Work item - Nothing beyond the line containing "This screenshot has width=1080, height=578." is to be printed; print exactly each line from the start of the records below through that line, leaving out pictures.

Supplied records -
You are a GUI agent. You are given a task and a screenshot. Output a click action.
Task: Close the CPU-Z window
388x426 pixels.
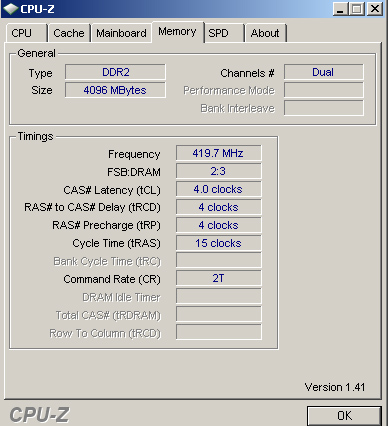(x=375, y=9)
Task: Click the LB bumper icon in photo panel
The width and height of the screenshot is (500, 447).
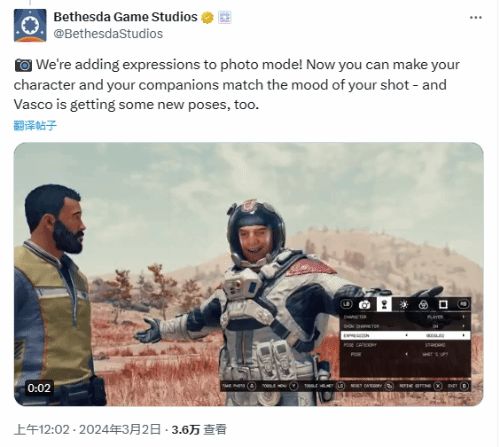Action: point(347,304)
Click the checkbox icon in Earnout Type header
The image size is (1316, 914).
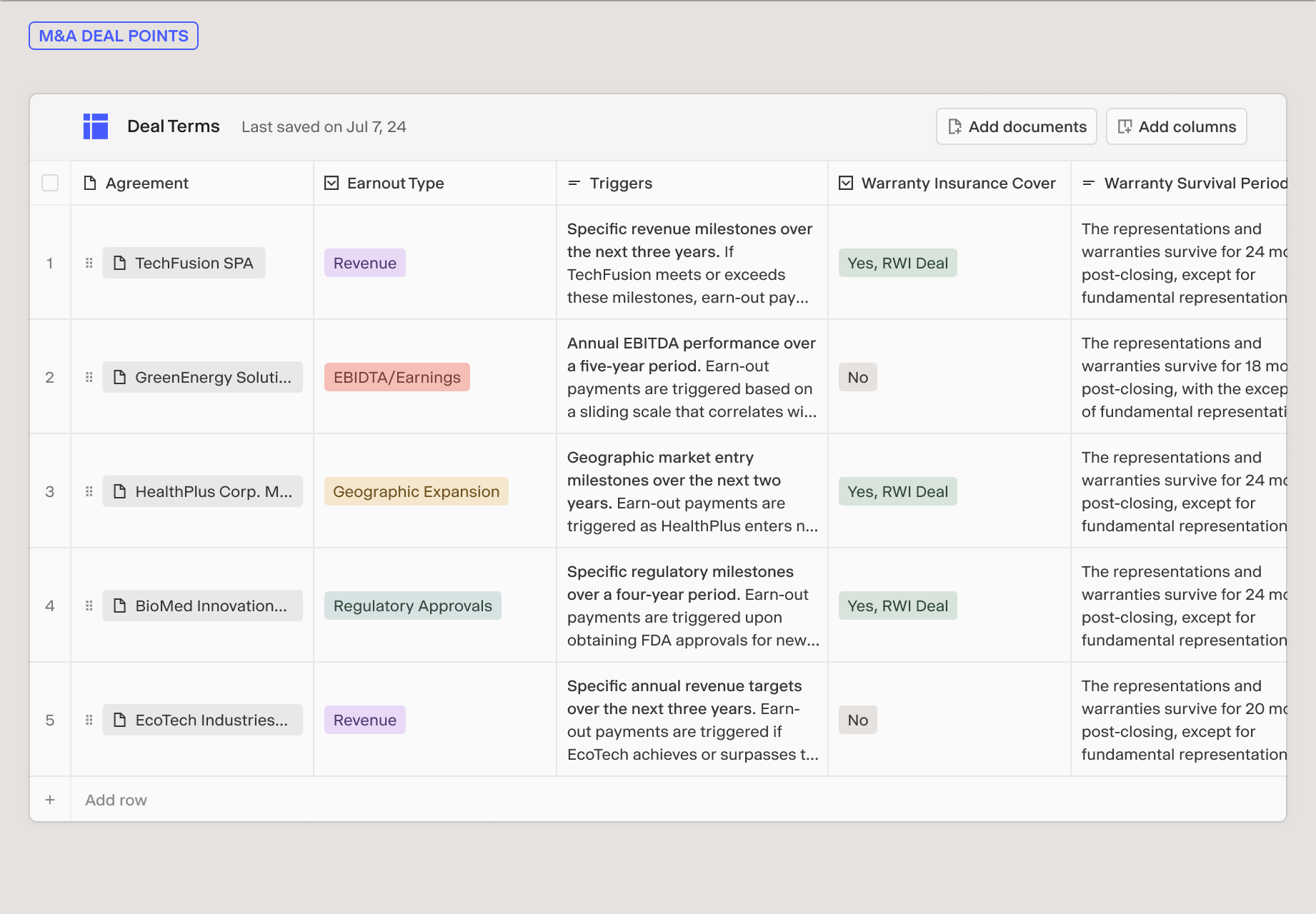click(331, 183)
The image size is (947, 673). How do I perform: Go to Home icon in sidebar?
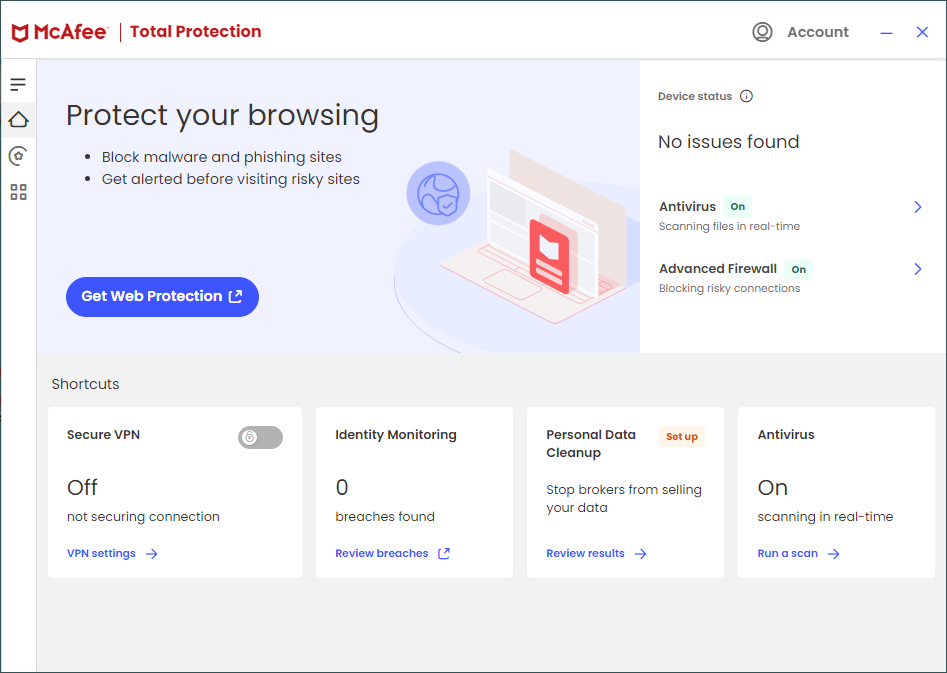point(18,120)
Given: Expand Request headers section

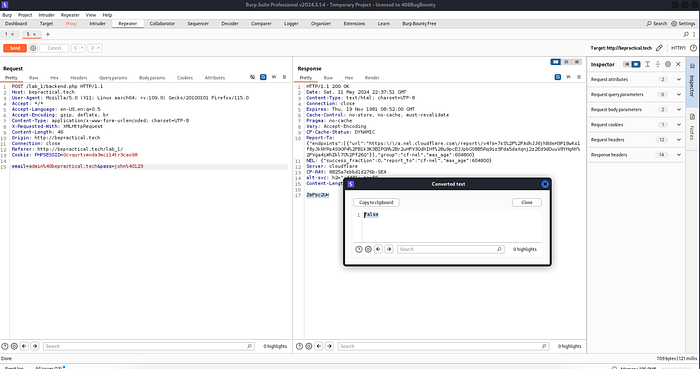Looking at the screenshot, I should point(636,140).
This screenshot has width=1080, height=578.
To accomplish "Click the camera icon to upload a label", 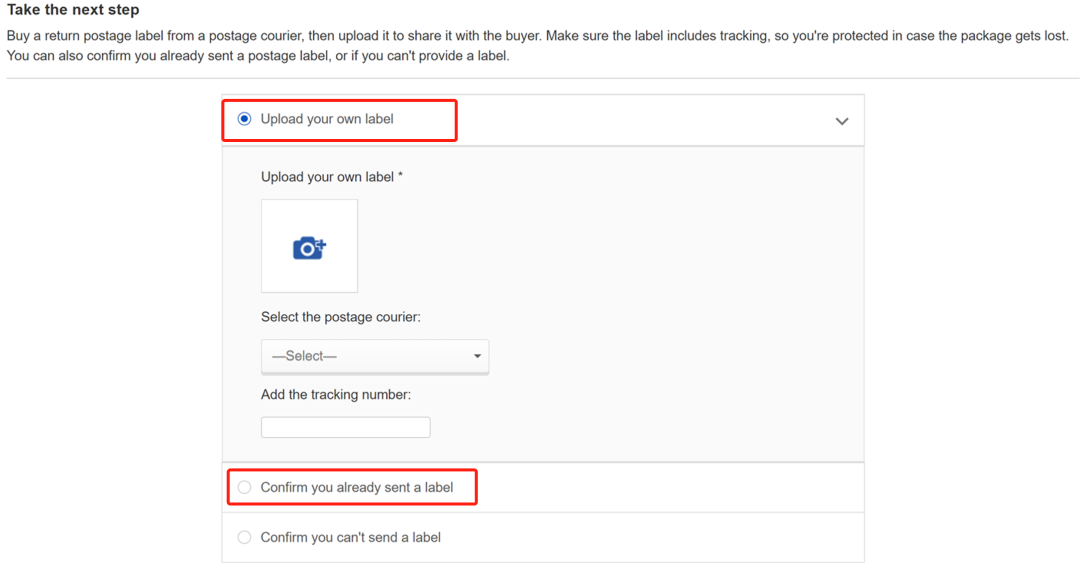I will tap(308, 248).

Exercise response -
You are a GUI agent. You are given a task and a screenshot. Output a click action.
Task: Close the CPU-Z window
388x426 pixels.
(x=375, y=9)
Task: Click the LB bumper icon in photo panel
The width and height of the screenshot is (500, 447).
Action: point(347,304)
Click the checkbox icon in Earnout Type header
The image size is (1316, 914).
click(331, 183)
The image size is (947, 673). How do I perform: Go to Home icon in sidebar?
point(18,120)
Given: Expand Request headers section

Looking at the screenshot, I should point(636,140).
This screenshot has width=1080, height=578.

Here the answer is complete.